Вот она – неподдельная радость, теплой волной омыла сердце, защекотала в горле.
– Иди, ты что? – толкнул локтем окаменевшего побратима. Темка глянул на него непонимающе, снова на короля – и точно на крыльях вылетел.
– За доблесть и отвагу прими из рук короля орден Росса-покровителя.
– Благодарю, мой король! – Темка, кажется, чуть не пустил петуха от восторга.
Князь Торн с гордостью смотрит на наследника. А уж Темка так просто лучится, что весеннее солнышко. В глазах – хмель, губы непослушно в улыбку растягиваются, как не пытается княжич сдерживаться.
– Поздравляю, – шепнул Марк побратиму, когда тот вернулся в строй.
– Князь Маркий Лесс из рода Ласки!
Марк глянул удивленно, шагнул из строя.
В руках короля – орден Росса-покровителя. Громко, для всех:
– Ты заслужил эту честь, князь Лесс. – И тихо, только для своего порученца. – Ты достоин. Помни об этом, Марк.
Небывало долгая оттепель освободила поляну, но тут, ближе к опушке, снег еще прятался в тени деревьев. Девки, пристроившиеся на бревнах, захихикали, глядя, как Марк осторожно пробирается по тронутой вечерним ледком тропке. Что за племя, все им смешным кажется: и парни, волокущие из леса охапки хвороста, и солдаты, ошалевшие от долгого затишья. Королевский порученец, видно, тоже смешон.

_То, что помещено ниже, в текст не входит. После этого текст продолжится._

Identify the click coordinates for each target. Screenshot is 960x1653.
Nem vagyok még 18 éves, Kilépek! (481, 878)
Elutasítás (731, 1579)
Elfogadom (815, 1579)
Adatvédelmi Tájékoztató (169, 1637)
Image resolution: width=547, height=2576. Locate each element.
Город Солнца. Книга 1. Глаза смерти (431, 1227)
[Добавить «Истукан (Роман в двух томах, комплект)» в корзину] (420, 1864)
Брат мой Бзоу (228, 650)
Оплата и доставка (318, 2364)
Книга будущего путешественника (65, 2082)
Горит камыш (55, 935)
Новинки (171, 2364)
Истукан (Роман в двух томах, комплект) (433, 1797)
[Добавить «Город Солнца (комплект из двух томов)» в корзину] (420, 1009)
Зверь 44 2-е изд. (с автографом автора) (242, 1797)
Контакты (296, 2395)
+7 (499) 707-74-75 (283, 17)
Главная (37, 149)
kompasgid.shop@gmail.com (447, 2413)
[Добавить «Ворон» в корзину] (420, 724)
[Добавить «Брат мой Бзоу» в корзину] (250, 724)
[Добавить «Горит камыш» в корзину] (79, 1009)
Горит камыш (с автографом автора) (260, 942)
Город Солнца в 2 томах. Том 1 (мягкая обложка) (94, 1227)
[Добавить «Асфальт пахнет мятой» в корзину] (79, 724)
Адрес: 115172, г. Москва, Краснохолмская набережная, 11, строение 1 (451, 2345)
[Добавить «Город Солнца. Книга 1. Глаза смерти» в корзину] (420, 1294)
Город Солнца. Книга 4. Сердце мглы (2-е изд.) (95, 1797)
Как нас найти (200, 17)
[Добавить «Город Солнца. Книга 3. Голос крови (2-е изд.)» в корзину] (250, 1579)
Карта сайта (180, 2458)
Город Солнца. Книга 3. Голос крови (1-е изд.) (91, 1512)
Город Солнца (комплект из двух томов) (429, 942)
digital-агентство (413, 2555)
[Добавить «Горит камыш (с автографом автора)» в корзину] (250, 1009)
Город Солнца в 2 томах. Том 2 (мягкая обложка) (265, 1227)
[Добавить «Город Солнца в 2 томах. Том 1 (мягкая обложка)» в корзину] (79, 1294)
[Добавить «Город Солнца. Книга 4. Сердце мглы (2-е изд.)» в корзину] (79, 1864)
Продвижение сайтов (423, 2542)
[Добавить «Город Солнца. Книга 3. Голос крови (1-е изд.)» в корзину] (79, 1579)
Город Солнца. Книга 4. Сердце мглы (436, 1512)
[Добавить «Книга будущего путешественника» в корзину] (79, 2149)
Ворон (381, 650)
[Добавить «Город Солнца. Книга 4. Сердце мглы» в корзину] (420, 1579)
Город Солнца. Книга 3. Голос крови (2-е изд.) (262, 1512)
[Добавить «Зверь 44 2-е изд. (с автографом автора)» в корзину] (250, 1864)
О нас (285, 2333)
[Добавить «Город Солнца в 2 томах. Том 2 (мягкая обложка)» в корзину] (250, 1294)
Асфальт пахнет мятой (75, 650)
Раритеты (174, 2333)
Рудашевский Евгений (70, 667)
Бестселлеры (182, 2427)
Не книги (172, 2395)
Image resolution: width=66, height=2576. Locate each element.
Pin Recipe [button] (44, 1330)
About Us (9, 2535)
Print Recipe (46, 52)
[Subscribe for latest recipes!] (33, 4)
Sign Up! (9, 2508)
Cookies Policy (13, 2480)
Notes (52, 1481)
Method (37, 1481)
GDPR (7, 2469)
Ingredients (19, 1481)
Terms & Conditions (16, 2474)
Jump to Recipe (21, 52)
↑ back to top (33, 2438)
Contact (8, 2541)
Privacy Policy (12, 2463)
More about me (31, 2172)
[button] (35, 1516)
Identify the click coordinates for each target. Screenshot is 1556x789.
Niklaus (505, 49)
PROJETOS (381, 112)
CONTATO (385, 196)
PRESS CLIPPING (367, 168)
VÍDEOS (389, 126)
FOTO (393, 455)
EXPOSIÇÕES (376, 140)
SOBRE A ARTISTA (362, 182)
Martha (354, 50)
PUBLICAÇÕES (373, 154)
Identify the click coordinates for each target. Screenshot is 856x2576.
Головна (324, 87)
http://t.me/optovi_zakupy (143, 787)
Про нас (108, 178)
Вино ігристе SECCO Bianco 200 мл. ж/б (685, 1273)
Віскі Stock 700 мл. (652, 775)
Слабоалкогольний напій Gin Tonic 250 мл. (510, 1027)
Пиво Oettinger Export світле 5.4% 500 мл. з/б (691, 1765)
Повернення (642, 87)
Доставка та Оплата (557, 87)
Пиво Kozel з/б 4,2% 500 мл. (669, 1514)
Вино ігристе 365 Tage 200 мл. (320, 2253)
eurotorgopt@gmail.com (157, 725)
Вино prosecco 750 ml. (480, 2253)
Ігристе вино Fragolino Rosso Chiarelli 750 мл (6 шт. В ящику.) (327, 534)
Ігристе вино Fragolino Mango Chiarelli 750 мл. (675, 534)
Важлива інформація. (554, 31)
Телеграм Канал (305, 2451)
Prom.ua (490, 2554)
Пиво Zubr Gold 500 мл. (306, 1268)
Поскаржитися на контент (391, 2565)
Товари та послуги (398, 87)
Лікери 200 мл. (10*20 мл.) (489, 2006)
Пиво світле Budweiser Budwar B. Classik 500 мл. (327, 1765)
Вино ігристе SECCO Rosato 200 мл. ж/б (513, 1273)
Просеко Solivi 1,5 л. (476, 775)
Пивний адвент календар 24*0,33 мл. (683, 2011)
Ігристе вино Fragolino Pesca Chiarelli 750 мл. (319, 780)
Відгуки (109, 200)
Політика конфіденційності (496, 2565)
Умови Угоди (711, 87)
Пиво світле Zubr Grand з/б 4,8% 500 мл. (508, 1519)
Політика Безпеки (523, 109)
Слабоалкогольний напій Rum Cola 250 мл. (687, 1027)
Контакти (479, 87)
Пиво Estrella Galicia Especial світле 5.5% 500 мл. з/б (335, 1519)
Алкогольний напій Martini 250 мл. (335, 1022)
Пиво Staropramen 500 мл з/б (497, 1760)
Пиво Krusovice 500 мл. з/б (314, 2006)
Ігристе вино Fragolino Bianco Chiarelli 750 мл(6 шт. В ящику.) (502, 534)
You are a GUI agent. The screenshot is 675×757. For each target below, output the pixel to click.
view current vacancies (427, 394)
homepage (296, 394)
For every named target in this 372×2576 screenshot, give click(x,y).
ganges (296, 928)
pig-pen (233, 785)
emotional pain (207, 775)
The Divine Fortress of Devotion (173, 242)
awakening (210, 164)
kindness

– Смотрите, какой офицер молоденький! – громко сказала одна, и подруги – ну с чего, с чего? – засмеялись громче.
Марк не обманывался: про него это, деревенским девкам все, кто с аксельбантами, – офицеры.
– Что вы в одиночку по кустам прячетесь? Идите к нам!
Он чуть поклонился, благодаря за приглашение.
– Идите! – не унималась девка. – Мы частушки петь будем!
Снова захохотали. Вот ведь! Марк свернул к деревьям, проваливаясь в снег, добрался до склоненной ветром березы. Тут хорошо: можно спокойно смотреть на деревенское гулянье, а его самого от костра не видно.
Пламя уже расцвело, и девки теребили молоденького пастушка: ну начинай, давай же! Тот, даром что совсем малек, цену себе знает. Ждет, когда все утихомирятся, и только потом достает свирель. Марк и не знал раньше, что деревянная дудка может рождать такие звуки. Словно кружево плетет в вечернем воздухе, тонкое, воздушное. Его подхватывают девичьи голоса, вплетают свои нити. Первые песни – нежные, робкие, как начало весны. Потом свирель зазвучит веселее, недалеко и до плясок. А где пляски, там уже и частушки. Ох и забористые тут частушки слагают! Ничего, среди королевских солдат тоже свои мастера есть, найдут, чем ответить.